In the 2021 regular season for the Astros, Stubbs batted .176/.222/.235 with 2 runs and 3 RBI in 34 at-bats. Playing for the Triple-A Sugar Land Skeeters, he slashed .265/.418/.363	with 25 runs, two home runs, and 15 RBI in 113 at-bats, as he had more walks (30) than strikeouts (29), and stole four bases without being caught. On defense with the Astros, he caught all three runners who tried to steal against him.

Prior to Game 4 of the 2021 World Series, Stubbs was added to the Astros' roster, replacing Jason Castro who was removed due to COVID-19 protocols. Stubbs played in Game 6 of the World Series.

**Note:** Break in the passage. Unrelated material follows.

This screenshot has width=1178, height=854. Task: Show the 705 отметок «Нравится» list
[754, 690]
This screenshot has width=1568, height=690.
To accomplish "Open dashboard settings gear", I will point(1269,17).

=== Philadelphia Phillies (2022–present)===
On November 19, 2021, the Astros traded Stubbs to the Philadelphia Phillies in exchange for minor leaguer Logan Cerny. At the time, Stubbs had developed a strong defensive reputation, including a 41% caught-stealing rate in his pro career, as well as strong framing rates according to Baseball Prospectus in his minor league career.

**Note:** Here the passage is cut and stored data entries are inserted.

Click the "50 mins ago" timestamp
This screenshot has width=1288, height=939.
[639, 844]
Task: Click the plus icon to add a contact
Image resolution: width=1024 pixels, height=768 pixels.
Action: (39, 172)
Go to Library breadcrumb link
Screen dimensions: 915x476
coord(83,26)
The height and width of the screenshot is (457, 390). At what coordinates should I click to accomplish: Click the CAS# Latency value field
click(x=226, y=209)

On May 22, 2022, Stubbs hit his first career Major League home run, versus the Los Angeles Dodgers off pitcher Tony Gonsolin. On June 15, Stubbs hit his first career walk-off home run against the Miami Marlins, carrying the Phillies to a 3-1 victory. On September 20, Stubbs, on a rare pitching assignment, used a series of four very slow arcing eephus pitches to put Toronto Blue Jays catcher Danny Jansen behind in the count. The last Stubbs eephus registered 36.9 mph, but his next pitch was an 83.8 mph fastball which earned him a strikeout against the unready Jansen.

In 2022 with the Phillies in the regular season, Stubbs batted .264/.350/.462 in 106 at-bats, with 19 runs, five home runs, and 16 RBI. He played 41 games at catcher, four at designated hitter, four as a pitcher, four as a pinch runner, two as a pinch hitter, and one in left field. Stubbs had the 7th-best average pop time to second base of all major league catchers, in the top seven percent, at 1.91. He was on Philadelphia's 2022 World Series roster, though he did not play.

Stubbs batted .204/.274/.283 in 113 at-bats during the 2023 season, and ranked third in MLB with seven bunt hits. He played 40 games at catcher, and one in left field. Stubbs' pop time to second base at catcher of 1.87 seconds was tied for second-best in major league baseball, behind his Phillies teammate J. T. Realmuto. His five double plays on defense as a catcher were the fourth-most in the NL. Stubbs made his Phillies postseason debut as a defensive replacement in the NLCS.

In 2024, Stubbs batted .207/.296/.262 in 164 at-bats in the regular season, while stealing five bases without being caught (bringing his career statistics to 10 stolen bases in 11 attempts). He played 52 games at catcher, and pitched in four games. Among MLB catchers with 50 or more competitive runs, Stubbs had the 3rd-fastest time from home plate to first base, at 4.40 seconds, and the 4th-fastest sprint speed, at 28.0 feet per second. On defense, his pop time to second base at catcher of 1.88 seconds was tied for fourth-best in major league baseball, behind Patrick Bailey, Korey Lee, and his teammate Realmuto, of all catchers with 20 or more attempts.

The Phillies optioned Stubbs to the Triple-A Lehigh Valley IronPigs to begin the 2025 season, in a decision that president of baseball operations Dave Dombrowski admitted was motivated by roster construction issues; Stubbs did not have to be exposed to waivers in order to be optioned, whereas fellow catcher Rafael Marchán was out of options.

On March 25, 2026, Stubbs was designated for assignment by the Phillies. He cleared waivers and was sent outright to Triple-A Lehigh Valley on March 28. The Phillies promoted Stubbs back to the major leagues following an injury to Realmuto on April 22.

On May 4, 2026 against the Miami Marlins, Stubbs threw out two runners attempting to steal a base in the same game for the first time in his career.

==Team Israel==
Stubbs played for Team Israel in the 2023 World Baseball Classic in Miami. During Israel's first game, Stubbs hit a game-winning two-run ground rule double in the eighth inning against Team Nicaragua. Stubbs again played for Team Israel in the 2026 World Baseball Classic.